Although, according to details provided by Entrackr, CRED did manage to earn Rs 17.5 crore from interest on bank deposits, bringing its overall revenue to Rs 18 crore as compared to FY19, wherein the company clocked expenses of Rs 63 crore and had zero revenue.
During FY20, CRED raised about Rs 828 crore, which it excessively spent across various verticals, especially in marketing. By spending Rs 180 CR in FY20 on marketing, the company saw a sharp increase in its marketing costs (from 19 CR in FY19)! Remember the IPL partnership and megastars as brand ambassadors?
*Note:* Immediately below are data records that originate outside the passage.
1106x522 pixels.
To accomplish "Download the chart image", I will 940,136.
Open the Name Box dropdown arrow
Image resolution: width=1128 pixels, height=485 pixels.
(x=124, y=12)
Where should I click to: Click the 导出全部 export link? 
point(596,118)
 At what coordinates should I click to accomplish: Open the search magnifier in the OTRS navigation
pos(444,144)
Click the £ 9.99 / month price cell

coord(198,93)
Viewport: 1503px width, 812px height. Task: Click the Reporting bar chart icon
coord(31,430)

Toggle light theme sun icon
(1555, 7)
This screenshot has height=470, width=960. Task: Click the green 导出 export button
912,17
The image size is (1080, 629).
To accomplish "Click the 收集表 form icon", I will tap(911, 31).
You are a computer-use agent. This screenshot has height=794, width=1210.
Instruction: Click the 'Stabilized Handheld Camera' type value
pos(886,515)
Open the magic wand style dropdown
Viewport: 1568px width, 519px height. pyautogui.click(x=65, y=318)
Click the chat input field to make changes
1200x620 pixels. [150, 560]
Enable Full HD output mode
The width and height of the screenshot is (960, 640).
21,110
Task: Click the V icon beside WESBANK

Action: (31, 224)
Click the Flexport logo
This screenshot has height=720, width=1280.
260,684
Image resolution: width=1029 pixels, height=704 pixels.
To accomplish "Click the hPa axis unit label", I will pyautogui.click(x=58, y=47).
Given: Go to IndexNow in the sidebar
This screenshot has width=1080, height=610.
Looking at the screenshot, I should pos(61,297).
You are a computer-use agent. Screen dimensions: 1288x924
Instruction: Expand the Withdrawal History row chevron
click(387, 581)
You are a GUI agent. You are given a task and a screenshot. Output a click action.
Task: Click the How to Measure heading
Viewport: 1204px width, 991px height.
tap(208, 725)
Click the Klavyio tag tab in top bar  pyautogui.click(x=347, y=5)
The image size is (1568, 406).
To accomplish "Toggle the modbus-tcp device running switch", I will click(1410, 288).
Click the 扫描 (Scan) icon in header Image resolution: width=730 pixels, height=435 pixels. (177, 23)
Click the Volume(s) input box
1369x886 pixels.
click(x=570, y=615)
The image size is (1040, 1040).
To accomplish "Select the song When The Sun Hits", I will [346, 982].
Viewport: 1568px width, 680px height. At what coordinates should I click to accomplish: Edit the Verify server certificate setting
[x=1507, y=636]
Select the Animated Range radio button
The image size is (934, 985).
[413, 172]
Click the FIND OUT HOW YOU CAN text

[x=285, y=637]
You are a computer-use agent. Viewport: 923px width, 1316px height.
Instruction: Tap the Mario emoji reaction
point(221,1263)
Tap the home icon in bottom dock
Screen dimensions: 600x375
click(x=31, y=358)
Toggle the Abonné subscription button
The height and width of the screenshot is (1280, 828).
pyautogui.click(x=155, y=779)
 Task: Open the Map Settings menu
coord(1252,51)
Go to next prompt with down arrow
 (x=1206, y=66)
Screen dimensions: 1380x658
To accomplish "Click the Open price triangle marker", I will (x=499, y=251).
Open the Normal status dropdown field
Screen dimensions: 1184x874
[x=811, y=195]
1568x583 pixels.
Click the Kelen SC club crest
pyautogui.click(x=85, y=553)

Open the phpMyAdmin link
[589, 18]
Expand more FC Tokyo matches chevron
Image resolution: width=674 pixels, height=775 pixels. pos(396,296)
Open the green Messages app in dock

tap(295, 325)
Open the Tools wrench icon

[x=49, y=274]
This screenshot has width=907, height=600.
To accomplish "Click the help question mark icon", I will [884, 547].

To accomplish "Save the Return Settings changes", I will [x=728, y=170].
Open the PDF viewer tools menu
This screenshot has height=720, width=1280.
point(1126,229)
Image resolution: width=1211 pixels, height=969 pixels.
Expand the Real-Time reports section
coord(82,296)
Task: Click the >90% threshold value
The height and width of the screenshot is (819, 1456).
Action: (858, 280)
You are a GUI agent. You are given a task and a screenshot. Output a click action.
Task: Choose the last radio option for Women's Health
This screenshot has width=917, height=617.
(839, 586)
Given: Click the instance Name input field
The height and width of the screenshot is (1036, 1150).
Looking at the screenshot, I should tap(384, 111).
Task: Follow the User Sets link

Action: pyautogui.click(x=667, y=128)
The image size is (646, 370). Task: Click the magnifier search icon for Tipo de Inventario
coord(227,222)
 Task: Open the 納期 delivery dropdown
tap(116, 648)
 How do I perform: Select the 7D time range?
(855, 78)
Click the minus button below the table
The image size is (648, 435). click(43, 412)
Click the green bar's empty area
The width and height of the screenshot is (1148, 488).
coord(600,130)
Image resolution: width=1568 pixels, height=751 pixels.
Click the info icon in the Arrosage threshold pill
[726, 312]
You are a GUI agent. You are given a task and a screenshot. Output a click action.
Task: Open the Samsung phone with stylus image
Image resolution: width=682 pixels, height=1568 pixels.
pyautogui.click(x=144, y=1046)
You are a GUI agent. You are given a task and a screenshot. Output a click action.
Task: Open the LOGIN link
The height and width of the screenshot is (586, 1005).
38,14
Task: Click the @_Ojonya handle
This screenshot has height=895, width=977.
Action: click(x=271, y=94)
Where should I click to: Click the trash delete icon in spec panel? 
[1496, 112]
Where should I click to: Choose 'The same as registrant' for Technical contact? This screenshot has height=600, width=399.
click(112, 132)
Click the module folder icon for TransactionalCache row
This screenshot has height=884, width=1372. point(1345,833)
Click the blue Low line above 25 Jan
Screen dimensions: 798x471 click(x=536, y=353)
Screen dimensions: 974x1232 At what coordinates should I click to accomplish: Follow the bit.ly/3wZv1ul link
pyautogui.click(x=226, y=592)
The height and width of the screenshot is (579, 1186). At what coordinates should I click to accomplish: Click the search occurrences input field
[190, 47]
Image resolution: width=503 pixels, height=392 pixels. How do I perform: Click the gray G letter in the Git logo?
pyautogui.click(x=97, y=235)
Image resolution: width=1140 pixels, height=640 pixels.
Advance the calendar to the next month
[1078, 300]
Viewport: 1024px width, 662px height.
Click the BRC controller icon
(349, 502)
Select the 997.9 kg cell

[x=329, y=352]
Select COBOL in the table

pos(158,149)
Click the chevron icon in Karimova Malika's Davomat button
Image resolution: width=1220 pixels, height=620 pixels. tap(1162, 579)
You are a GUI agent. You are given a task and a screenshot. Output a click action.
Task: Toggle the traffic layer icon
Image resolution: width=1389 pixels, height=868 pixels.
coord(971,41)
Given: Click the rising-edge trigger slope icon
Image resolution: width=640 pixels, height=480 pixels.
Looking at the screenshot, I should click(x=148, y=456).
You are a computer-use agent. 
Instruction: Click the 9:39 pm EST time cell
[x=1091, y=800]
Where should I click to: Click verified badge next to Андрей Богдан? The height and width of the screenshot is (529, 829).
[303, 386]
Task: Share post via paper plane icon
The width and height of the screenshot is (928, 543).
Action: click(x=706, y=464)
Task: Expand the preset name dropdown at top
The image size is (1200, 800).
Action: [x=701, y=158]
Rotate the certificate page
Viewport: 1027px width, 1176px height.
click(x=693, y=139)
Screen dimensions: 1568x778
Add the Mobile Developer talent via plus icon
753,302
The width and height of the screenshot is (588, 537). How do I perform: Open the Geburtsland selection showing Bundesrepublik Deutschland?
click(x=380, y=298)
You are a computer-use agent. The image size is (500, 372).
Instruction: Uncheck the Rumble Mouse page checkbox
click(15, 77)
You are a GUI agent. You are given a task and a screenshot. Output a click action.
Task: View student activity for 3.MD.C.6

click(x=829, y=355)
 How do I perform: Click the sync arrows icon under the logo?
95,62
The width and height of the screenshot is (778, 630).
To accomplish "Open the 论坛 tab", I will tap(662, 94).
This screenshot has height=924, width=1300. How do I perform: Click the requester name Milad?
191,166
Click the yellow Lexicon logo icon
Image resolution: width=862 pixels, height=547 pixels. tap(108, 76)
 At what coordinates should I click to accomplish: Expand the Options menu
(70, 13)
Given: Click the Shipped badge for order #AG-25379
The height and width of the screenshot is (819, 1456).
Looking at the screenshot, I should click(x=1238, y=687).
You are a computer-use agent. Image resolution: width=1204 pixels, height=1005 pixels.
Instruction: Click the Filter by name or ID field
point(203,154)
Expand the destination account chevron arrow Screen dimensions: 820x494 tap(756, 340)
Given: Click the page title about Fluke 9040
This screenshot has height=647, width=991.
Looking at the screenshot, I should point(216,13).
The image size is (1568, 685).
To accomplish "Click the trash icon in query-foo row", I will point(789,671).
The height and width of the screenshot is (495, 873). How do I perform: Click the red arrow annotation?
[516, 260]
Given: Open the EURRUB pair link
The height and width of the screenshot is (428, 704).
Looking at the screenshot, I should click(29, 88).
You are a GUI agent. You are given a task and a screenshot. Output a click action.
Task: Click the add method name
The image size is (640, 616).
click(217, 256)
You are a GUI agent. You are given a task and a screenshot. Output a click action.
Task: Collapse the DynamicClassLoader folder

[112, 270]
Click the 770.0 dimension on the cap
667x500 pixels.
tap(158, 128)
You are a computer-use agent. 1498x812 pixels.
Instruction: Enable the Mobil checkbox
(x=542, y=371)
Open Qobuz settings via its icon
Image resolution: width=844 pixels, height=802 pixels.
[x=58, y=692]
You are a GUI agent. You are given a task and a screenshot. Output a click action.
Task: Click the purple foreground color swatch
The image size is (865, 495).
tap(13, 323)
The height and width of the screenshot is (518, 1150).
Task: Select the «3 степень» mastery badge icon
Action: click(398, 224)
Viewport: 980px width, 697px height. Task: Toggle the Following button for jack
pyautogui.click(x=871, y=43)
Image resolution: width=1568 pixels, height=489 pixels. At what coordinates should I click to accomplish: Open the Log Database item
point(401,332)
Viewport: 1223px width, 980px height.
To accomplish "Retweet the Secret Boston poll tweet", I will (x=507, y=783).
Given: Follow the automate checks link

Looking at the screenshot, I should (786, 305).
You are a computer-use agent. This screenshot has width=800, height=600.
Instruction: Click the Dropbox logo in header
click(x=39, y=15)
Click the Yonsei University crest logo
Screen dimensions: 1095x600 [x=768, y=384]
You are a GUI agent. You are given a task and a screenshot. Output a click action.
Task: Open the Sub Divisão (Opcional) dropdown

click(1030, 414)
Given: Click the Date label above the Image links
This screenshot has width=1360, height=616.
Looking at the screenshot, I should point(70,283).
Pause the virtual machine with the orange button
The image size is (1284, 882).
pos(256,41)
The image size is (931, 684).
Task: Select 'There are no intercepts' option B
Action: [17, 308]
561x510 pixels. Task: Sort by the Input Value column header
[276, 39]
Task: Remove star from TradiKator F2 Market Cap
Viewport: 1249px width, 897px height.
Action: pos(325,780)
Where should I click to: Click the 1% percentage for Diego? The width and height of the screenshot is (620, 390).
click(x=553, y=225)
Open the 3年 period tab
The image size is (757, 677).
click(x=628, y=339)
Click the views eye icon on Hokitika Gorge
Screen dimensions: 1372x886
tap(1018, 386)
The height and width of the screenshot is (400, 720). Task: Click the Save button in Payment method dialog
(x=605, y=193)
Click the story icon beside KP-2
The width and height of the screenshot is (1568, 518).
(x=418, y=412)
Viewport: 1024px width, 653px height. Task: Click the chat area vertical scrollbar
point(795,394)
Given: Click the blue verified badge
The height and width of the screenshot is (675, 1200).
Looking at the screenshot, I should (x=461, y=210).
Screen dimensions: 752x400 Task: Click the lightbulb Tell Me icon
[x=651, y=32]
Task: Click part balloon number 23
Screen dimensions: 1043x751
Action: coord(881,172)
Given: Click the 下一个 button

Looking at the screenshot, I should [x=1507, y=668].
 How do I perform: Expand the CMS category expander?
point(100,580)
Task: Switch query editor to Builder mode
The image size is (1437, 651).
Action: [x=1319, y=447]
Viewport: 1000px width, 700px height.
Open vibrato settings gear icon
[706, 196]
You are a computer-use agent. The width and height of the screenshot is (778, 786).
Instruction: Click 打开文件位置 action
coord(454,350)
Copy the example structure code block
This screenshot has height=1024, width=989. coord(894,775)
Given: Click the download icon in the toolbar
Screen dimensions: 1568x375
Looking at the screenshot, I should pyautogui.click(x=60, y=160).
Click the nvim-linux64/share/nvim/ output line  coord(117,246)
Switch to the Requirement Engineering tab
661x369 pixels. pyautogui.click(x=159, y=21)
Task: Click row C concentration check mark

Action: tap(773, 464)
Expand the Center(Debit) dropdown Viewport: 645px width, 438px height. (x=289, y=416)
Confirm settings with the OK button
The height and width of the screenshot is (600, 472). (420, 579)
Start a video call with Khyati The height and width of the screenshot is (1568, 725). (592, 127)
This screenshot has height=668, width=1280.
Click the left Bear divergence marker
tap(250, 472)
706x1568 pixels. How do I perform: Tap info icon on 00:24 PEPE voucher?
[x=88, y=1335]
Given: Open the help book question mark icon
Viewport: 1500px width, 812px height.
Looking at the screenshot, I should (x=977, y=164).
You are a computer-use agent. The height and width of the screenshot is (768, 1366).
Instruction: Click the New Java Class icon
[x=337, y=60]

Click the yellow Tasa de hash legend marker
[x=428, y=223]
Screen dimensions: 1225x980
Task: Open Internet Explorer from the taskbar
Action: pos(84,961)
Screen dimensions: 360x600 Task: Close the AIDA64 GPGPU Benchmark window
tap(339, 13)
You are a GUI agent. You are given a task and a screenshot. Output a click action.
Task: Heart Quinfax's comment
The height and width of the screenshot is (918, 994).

On a unit level, CRED spent Rs 726.7 to earn a single rupee of operating revenue during FY20.
Also, CRED’s after-tax loss stood at INR 360.31 Cr, an increase of a massive 492% from the FY19 loss of INR 60.86Cr.
The Road Ahead
There is no doubt that these figures are alarming; however, this gigantic spending did help the company draw in a wave of new customers. Due to its expensive marketing campaigns, CRED managed to onboard a high spending user base of close to 5.9 million credit card users with excellent credit scores.
According to RBI, there is an issuance of around 60 million credit cards in India, which means that around 10% of all Indian credit cards users are using the CRED app.
While the current financial figures of the company hardly leave scope for a positive outlook on its future, one mustn’t forget that every startup that turned into multi-billion dollar business empires, began with booking heavy year-on-year losses. Even Facebook didn’t start earning profits till 2016!
All in all, CRED is also planning to enter new ventures in the near future. So, things aren’t exactly on the bleaker side. And with its increasing customers, who knows, maybe CRED can become the Facebook of the Indian startup base!
So, what do you think? Is CRED’s current business model actually viable, and can it turn into something bigger?